Return the data that follows, keeping every word and mark unchanged.
** RAW DATA follows **
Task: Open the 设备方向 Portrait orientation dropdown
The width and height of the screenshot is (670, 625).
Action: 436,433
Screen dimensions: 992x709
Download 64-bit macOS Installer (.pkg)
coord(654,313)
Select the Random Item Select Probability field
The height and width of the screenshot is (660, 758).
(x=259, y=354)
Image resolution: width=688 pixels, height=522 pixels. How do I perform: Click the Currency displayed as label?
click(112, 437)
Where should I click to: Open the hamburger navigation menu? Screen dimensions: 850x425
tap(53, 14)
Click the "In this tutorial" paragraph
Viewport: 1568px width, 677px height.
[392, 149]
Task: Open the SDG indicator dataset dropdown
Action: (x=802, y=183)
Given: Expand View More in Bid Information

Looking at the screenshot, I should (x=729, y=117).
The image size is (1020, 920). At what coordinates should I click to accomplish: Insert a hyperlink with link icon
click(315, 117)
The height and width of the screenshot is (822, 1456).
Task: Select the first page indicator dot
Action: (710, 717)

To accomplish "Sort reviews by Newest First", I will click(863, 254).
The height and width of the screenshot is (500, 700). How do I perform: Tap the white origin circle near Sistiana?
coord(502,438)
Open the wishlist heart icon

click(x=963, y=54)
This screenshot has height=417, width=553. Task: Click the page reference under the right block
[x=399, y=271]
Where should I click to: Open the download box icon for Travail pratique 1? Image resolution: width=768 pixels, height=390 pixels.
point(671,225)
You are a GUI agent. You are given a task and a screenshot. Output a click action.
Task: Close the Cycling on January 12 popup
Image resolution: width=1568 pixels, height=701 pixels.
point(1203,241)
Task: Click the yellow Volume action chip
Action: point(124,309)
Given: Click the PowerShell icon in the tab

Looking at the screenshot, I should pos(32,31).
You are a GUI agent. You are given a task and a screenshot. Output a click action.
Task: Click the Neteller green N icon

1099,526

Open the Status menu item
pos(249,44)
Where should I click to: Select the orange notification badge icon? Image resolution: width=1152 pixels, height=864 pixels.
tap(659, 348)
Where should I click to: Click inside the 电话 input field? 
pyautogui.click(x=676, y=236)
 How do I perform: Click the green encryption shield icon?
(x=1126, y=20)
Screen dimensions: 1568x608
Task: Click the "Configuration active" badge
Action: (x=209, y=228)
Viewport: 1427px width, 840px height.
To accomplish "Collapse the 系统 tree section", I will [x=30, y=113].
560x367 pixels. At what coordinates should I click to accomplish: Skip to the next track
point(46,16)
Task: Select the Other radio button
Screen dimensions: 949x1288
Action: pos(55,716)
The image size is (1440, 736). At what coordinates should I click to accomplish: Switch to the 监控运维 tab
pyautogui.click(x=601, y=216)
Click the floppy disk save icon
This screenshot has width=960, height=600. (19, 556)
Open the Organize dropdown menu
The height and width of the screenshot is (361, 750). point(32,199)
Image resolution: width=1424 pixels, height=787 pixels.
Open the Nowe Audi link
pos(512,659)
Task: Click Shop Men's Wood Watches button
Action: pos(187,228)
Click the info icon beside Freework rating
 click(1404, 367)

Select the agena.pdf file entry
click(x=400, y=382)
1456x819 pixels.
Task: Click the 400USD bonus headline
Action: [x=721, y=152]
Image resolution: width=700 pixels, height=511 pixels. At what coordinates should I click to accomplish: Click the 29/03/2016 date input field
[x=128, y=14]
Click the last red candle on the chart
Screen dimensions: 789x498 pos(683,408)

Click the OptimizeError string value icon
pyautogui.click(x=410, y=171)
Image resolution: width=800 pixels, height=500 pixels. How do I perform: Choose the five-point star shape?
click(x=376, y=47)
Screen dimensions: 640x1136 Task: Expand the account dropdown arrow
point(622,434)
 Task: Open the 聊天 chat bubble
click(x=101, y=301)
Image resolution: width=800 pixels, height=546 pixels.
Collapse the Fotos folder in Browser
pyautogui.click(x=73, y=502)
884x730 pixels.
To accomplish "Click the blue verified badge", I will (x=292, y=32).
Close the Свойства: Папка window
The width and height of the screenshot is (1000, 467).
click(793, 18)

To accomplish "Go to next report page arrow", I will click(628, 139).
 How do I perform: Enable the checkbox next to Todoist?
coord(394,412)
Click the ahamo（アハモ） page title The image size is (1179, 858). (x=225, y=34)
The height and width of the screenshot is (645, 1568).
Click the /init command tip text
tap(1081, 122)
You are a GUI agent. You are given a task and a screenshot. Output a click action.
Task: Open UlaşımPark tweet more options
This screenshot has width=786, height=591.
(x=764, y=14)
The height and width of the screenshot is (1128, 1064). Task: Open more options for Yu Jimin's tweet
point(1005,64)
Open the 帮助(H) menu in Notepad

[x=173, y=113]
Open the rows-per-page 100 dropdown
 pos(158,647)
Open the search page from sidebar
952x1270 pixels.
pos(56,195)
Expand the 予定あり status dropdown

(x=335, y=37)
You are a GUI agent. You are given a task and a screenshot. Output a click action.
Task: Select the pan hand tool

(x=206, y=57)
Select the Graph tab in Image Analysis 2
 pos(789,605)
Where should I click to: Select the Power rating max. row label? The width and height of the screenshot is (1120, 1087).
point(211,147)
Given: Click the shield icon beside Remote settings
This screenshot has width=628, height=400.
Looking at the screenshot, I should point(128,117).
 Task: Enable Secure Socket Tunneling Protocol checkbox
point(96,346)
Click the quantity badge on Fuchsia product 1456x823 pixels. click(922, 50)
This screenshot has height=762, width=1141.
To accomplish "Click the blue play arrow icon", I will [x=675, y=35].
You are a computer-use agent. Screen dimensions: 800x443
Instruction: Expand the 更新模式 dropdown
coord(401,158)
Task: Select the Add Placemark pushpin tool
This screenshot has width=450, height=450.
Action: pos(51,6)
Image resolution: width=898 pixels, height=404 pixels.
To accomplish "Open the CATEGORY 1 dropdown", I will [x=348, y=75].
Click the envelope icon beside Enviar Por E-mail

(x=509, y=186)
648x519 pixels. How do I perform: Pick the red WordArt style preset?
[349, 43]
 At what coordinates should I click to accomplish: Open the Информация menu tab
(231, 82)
** End of RAW DATA **
◆ **ANSWER SECTION**
Task: Open the 设备方向 Portrait orientation dropdown
The width and height of the screenshot is (670, 625).
Action: 436,433
Screen dimensions: 992x709
Download 64-bit macOS Installer (.pkg)
coord(654,313)
Select the Random Item Select Probability field
The height and width of the screenshot is (660, 758).
(x=259, y=354)
Image resolution: width=688 pixels, height=522 pixels. How do I perform: Click the Currency displayed as label?
click(112, 437)
Where should I click to: Open the hamburger navigation menu? Screen dimensions: 850x425
tap(53, 14)
Click the "In this tutorial" paragraph
Viewport: 1568px width, 677px height.
[392, 149]
Task: Open the SDG indicator dataset dropdown
Action: (x=802, y=183)
Given: Expand View More in Bid Information

Looking at the screenshot, I should (x=729, y=117).
The image size is (1020, 920). At what coordinates should I click to accomplish: Insert a hyperlink with link icon
click(315, 117)
The height and width of the screenshot is (822, 1456).
Task: Select the first page indicator dot
Action: (710, 717)

To accomplish "Sort reviews by Newest First", I will click(863, 254).
The height and width of the screenshot is (500, 700). How do I perform: Tap the white origin circle near Sistiana?
coord(502,438)
Open the wishlist heart icon

click(x=963, y=54)
This screenshot has height=417, width=553. Task: Click the page reference under the right block
[x=399, y=271]
Where should I click to: Open the download box icon for Travail pratique 1? Image resolution: width=768 pixels, height=390 pixels.
point(671,225)
You are a GUI agent. You are given a task and a screenshot. Output a click action.
Task: Close the Cycling on January 12 popup
Image resolution: width=1568 pixels, height=701 pixels.
point(1203,241)
Task: Click the yellow Volume action chip
Action: point(124,309)
Given: Click the PowerShell icon in the tab

Looking at the screenshot, I should pos(32,31).
You are a GUI agent. You are given a task and a screenshot. Output a click action.
Task: Click the Neteller green N icon

1099,526

Open the Status menu item
pos(249,44)
Where should I click to: Select the orange notification badge icon? Image resolution: width=1152 pixels, height=864 pixels.
tap(659, 348)
Where should I click to: Click inside the 电话 input field? 
pyautogui.click(x=676, y=236)
 How do I perform: Click the green encryption shield icon?
(x=1126, y=20)
Screen dimensions: 1568x608
Task: Click the "Configuration active" badge
Action: (x=209, y=228)
Viewport: 1427px width, 840px height.
To accomplish "Collapse the 系统 tree section", I will [x=30, y=113].
560x367 pixels. At what coordinates should I click to accomplish: Skip to the next track
point(46,16)
Task: Select the Other radio button
Screen dimensions: 949x1288
Action: pos(55,716)
The image size is (1440, 736). At what coordinates should I click to accomplish: Switch to the 监控运维 tab
pyautogui.click(x=601, y=216)
Click the floppy disk save icon
This screenshot has width=960, height=600. (19, 556)
Open the Organize dropdown menu
The height and width of the screenshot is (361, 750). point(32,199)
Image resolution: width=1424 pixels, height=787 pixels.
Open the Nowe Audi link
pos(512,659)
Task: Click Shop Men's Wood Watches button
Action: pos(187,228)
Click the info icon beside Freework rating
 click(1404, 367)

Select the agena.pdf file entry
click(x=400, y=382)
1456x819 pixels.
Task: Click the 400USD bonus headline
Action: [x=721, y=152]
Image resolution: width=700 pixels, height=511 pixels. At what coordinates should I click to accomplish: Click the 29/03/2016 date input field
[x=128, y=14]
Click the last red candle on the chart
Screen dimensions: 789x498 pos(683,408)

Click the OptimizeError string value icon
pyautogui.click(x=410, y=171)
Image resolution: width=800 pixels, height=500 pixels. How do I perform: Choose the five-point star shape?
click(x=376, y=47)
Screen dimensions: 640x1136 Task: Expand the account dropdown arrow
point(622,434)
 Task: Open the 聊天 chat bubble
click(x=101, y=301)
Image resolution: width=800 pixels, height=546 pixels.
Collapse the Fotos folder in Browser
pyautogui.click(x=73, y=502)
884x730 pixels.
To accomplish "Click the blue verified badge", I will (x=292, y=32).
Close the Свойства: Папка window
The width and height of the screenshot is (1000, 467).
click(793, 18)

To accomplish "Go to next report page arrow", I will click(628, 139).
 How do I perform: Enable the checkbox next to Todoist?
coord(394,412)
Click the ahamo（アハモ） page title The image size is (1179, 858). (x=225, y=34)
The height and width of the screenshot is (645, 1568).
Click the /init command tip text
tap(1081, 122)
You are a GUI agent. You are given a task and a screenshot. Output a click action.
Task: Open UlaşımPark tweet more options
This screenshot has width=786, height=591.
(x=764, y=14)
The height and width of the screenshot is (1128, 1064). Task: Open more options for Yu Jimin's tweet
point(1005,64)
Open the 帮助(H) menu in Notepad

[x=173, y=113]
Open the rows-per-page 100 dropdown
 pos(158,647)
Open the search page from sidebar
952x1270 pixels.
pos(56,195)
Expand the 予定あり status dropdown

(x=335, y=37)
You are a GUI agent. You are given a task and a screenshot. Output a click action.
Task: Select the pan hand tool

(x=206, y=57)
Select the Graph tab in Image Analysis 2
 pos(789,605)
Where should I click to: Select the Power rating max. row label? The width and height of the screenshot is (1120, 1087).
point(211,147)
Given: Click the shield icon beside Remote settings
This screenshot has width=628, height=400.
Looking at the screenshot, I should point(128,117).
 Task: Enable Secure Socket Tunneling Protocol checkbox
point(96,346)
Click the quantity badge on Fuchsia product 1456x823 pixels. click(922, 50)
This screenshot has height=762, width=1141.
To accomplish "Click the blue play arrow icon", I will [x=675, y=35].
You are a computer-use agent. Screen dimensions: 800x443
Instruction: Expand the 更新模式 dropdown
coord(401,158)
Task: Select the Add Placemark pushpin tool
This screenshot has width=450, height=450.
Action: pos(51,6)
Image resolution: width=898 pixels, height=404 pixels.
To accomplish "Open the CATEGORY 1 dropdown", I will [x=348, y=75].
Click the envelope icon beside Enviar Por E-mail

(x=509, y=186)
648x519 pixels. How do I perform: Pick the red WordArt style preset?
[349, 43]
 At what coordinates should I click to accomplish: Open the Информация menu tab
(231, 82)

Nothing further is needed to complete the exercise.